Maka wajar kalau pasangan ini dalam pilkada Jabar olah banyak kalangan disebut sebagai pasangan kuda hitam atau lebih tepatnya tidak diunggulkan. Hal ini terbukti pada survey yang dilakukan berbagai lembaga seperti Lembaga Survei Indonesia (LSI) dan Pusat Kajian Kebijakan dan Pembangunan Strategis (Puskaptis) beberapa hari menjelang pencoblosan, selalu menempatkan pasangan Hade (Ahmad Heryawan-Dede Yusuf) pada urutan buncit. Survei LSI menunjukkan pasangan Aman (Agum Gumelar-Nu`man Abdul Hakim) memperoleh 48,5%, pasangan Da’i (Danny Setiawan-Iwan Sulandjana) 25,5%, dan pasangan Hade 16,5%. Sementara Puskaptis pada survei terakhirnya (28 Maret-6 April 2008) memberi angka 42,89% (Da’i), 34,65% (Aman), dan 22,45% (Hade).
Rahasia Kemenangan

Prediksi diatas berjungkir balik dengan realita. Dalam quick count beberapa lembaga survei menempatkan Hade sebagai pasangan yang memperoleh suara terbesar.

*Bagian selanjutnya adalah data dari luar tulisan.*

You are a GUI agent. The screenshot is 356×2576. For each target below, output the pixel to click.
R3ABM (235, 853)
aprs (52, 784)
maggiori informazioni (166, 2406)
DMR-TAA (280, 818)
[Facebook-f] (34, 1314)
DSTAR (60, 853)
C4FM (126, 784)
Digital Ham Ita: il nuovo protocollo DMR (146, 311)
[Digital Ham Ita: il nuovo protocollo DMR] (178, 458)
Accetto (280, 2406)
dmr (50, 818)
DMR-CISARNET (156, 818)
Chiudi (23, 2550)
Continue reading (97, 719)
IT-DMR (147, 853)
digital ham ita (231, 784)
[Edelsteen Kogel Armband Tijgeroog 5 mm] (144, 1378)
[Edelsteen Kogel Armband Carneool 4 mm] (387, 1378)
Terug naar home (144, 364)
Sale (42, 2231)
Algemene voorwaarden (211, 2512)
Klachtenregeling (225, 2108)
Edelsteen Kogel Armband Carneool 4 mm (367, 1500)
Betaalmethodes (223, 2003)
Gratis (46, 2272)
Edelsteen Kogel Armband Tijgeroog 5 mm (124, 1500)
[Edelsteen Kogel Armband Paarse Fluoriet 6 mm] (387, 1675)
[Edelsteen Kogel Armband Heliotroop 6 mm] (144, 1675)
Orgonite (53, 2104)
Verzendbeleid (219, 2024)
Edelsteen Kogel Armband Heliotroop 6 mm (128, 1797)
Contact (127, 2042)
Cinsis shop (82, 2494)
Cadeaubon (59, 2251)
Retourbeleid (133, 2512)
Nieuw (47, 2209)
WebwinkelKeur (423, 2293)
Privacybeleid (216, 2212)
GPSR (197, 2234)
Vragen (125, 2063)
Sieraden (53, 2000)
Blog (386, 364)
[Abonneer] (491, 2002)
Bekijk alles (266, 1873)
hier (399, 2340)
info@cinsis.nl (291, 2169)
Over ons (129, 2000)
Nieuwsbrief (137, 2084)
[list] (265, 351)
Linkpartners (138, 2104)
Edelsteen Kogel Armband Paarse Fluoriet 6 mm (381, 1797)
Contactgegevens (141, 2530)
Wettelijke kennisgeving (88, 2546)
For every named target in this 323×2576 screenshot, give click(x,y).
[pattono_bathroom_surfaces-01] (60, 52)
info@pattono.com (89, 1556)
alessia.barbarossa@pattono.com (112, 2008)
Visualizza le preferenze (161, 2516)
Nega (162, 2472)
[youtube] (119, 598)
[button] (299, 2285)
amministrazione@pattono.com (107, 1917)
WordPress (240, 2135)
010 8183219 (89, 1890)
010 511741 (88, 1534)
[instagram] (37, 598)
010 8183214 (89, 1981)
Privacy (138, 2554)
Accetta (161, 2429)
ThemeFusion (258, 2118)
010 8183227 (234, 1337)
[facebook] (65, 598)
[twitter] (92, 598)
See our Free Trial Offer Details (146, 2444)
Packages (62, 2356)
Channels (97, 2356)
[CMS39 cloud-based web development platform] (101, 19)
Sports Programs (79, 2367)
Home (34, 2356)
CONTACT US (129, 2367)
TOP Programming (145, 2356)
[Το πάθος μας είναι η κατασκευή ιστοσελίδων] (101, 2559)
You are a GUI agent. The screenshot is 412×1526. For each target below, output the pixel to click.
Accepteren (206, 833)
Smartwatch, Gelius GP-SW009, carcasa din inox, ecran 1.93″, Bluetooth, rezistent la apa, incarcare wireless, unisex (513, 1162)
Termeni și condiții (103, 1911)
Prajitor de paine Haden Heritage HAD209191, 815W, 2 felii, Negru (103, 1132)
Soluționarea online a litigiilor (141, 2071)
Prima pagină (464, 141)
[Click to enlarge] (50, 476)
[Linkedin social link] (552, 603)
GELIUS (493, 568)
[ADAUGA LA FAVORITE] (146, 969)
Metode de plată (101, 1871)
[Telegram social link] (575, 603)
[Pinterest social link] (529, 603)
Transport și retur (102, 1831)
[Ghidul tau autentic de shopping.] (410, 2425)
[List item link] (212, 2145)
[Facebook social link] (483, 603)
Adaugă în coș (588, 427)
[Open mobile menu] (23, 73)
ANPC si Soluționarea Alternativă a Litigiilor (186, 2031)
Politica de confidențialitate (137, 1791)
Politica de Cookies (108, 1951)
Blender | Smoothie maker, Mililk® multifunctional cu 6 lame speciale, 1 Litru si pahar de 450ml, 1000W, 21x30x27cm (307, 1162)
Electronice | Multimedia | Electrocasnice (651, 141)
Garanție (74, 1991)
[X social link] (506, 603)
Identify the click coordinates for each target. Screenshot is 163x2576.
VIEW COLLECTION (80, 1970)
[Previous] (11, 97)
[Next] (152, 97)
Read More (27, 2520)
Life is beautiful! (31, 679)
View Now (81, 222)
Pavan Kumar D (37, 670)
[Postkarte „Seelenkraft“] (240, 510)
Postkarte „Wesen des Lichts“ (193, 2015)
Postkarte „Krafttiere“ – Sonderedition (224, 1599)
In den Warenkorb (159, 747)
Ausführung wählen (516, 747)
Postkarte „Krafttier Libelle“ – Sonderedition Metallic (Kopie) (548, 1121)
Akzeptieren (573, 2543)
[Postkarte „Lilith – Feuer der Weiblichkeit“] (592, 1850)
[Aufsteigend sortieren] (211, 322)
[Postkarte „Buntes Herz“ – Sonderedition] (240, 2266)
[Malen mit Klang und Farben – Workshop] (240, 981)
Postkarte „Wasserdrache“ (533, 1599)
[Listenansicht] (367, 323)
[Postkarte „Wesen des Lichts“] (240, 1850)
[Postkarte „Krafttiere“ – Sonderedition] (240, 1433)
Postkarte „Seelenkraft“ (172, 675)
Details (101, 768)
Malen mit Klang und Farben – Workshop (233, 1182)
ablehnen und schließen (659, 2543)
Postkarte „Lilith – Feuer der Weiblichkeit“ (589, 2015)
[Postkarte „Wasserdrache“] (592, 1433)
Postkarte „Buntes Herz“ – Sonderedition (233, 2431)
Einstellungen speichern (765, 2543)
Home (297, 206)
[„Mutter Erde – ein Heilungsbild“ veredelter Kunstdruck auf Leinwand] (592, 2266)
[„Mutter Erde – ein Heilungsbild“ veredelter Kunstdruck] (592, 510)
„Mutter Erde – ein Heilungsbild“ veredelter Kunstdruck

Kenyataan ini menarik perhatian berbagai pengamat dan praktisi survey, faktor apa gerangan yang menyebabkan kemenangan tersebut dan Muhammad Shohibul Iman salah satunya. Paling tidak ada tiga faktor menurutnya yang menyebabkan masyarakat Jabar menjatuhkan pilihannya pada pasangan Hade ini, yaitu :

Pertama, pasangan Hade mencerminkan semangat muda, di mana usia pasangan ini kisaran 40 tahunan terpaut sangat jauh dengan dua pasangan lainnya (sekitar 60 tahunan). Dan ini menjadi daya tarik tersendiri bagi generasi muda, terutama pemilih pemula. 

Kedua, Hade adalah pendatang baru, sementara dua pasangan lainnya adalah incumbent. Calon gubernur pasangan Da’i adalah Gubernur Jawa Barat saat ini, sementara calon wakil gubernur pasangan Aman adalah Wakil Gubernur Jawa Barat saat ini. Bahkan, Agum dan Iwan sendiri sebagai mantan petinggi TNI, bukan muka baru dalam blantika sosial-politik Jawa Barat dan nasional. Kenyataan ini, dapat memberi spirit bagi pihak-pihak yang sudah bosan dengan status quo, untuk memberi dukungan kepada pendatang baru dalam hal ini pasangan Hade. 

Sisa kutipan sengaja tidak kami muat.